PHOTO STORY: From Rejection to Respect: Persons with Disabilities in Somalia

More than one billion people in the world live with some form of disability – 80 per cent of them live in developing countries.

In Somalia, there are no reliable statistics on number of persons with disabilities.

But experts estimate that the number is higher than the global average of 15 per cent of population, owing to the country’s prolonged conflict.

A person’s experience of disability is shaped by factors such as health conditions, their personal situation, and their local society’s capacity to understand and treat them with respect.

For hundreds of thousands of Somalis living with disability, access to adequate health care and facilities, education, employment opportunities, and social inclusion are vital.

While disability in Somalia takes several shapes and forms, the loss of limbs stemming from the country’s civil war and other acts of violence is a commonly-experienced one. For example, since 1982, the Somali Red Crescent Rehabilitation Centre has made more than 15,000 prosthetics, many of those during and since the war.

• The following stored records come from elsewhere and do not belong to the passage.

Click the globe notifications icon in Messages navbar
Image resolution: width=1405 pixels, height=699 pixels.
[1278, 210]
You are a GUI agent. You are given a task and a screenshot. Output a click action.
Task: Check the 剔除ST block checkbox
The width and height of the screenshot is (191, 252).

But aid for persons with disabilities covers a range of areas beyond providing much-needed tools and equipment. It extends into their rights, their hopes and their dreams.

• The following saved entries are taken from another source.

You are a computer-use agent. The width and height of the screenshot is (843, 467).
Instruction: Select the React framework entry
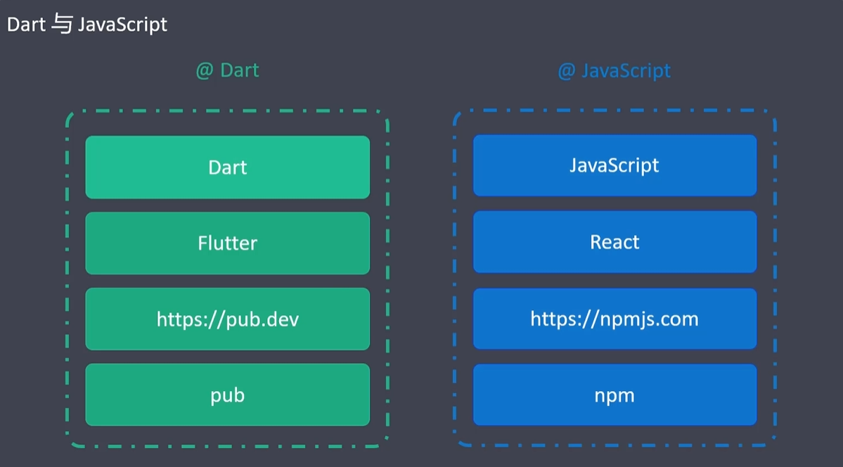(x=614, y=241)
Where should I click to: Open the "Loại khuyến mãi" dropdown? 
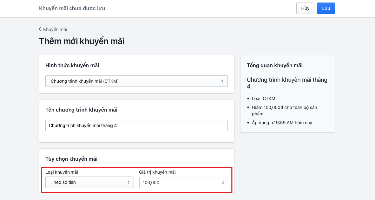coord(89,182)
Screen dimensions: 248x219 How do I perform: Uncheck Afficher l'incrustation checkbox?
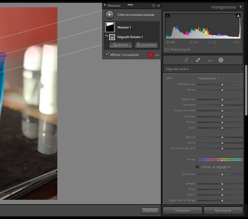click(107, 55)
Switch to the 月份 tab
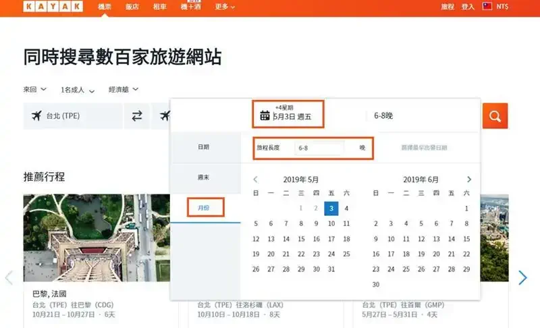Image resolution: width=540 pixels, height=328 pixels. tap(204, 208)
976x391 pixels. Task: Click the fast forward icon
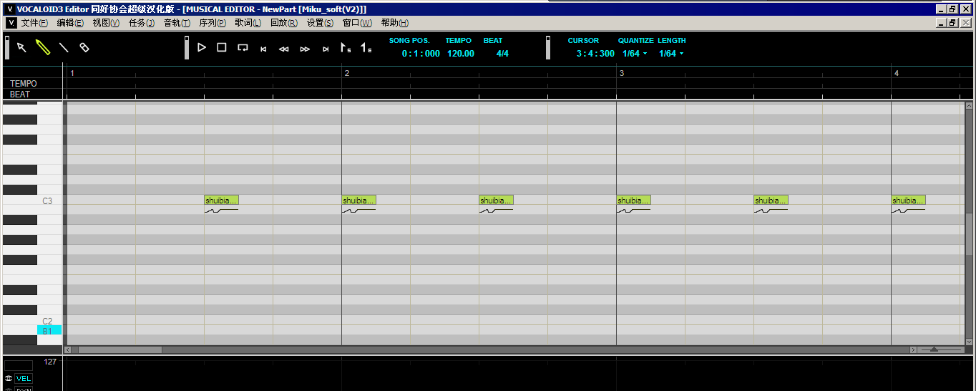[305, 49]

Basira Abdi Mohamed was the only disabled child among nine offspring when she was born in 1992. Once a student of the Al-Nor School for the Blind in Mogadishu, she is now working with younger generations of disabled children to help them overcome their challenges and learn.

“It is extremely difficult for disabled people to get an education, enjoy certain facilities and have a normal life,” says Basira.

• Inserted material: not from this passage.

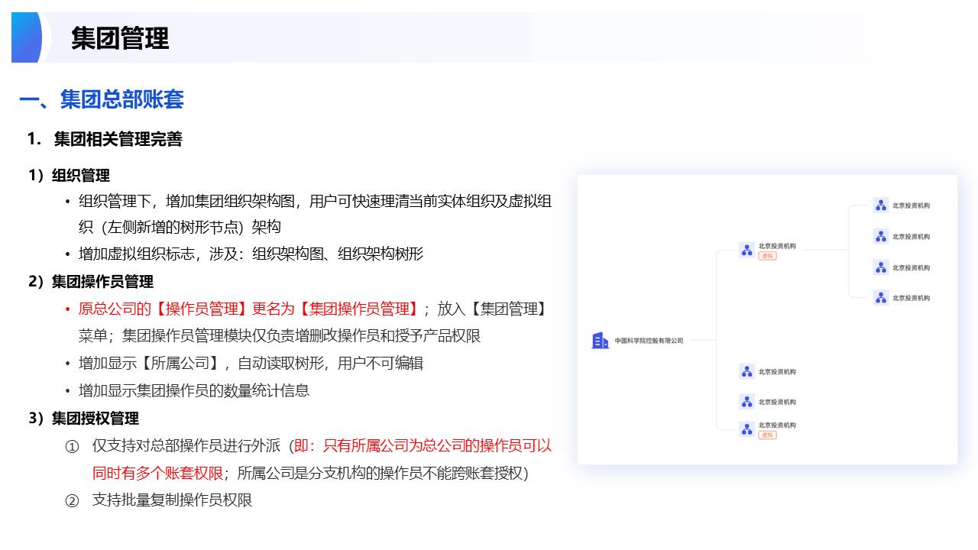
Task: Click the 集团管理 slide title
Action: (x=120, y=38)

The Al-Nor School for the Blind was opened in 2005 and provides free and special education and skills training to blind or visually impaired children. The school has 87 students and employs 25 staff members, including ten trained teachers.

For Basira, the school changed her life.

“Education has shaped me and made me the person I am today,” says Basira. “I would like to see improvement in the quality of education for the disabled people. I would like to revive the disability centres that existed before the war, get them renovated so that they can start admitting learners.”

Basira calls herself a “leading advocate” for the rights of persons with disabilities, especially girls and women. In her job as Coordinator of the Affairs of Disabled Persons for the Benadir Regional Administration, Basira has set herself ambitious goals: “My colleagues and I plan to visit all the districts in Mogadishu. We will do our best to bring about change that will benefit disabled persons.” 

“I believe that blindness is God-given. When the light is taken from people’s eyes, God may bestow on them other abilities to enable them to do extraordinary things,” says Basira.

“Persons with disabilities are looked down upon by society. Instead of receiving tangible help, we are given handouts. Society can be very dismissive of the disabled.”

“My message to the one who can see is: A blind person is just like you. He is only missing the light. Blindness doesn’t take away one’s intelligence, knowledge or strength.”

“I advise disabled persons, especially women and girls – young, old, married, or single – to aspire to be educated. Education will help them overcome a lot of life’s challenges,” says Basira.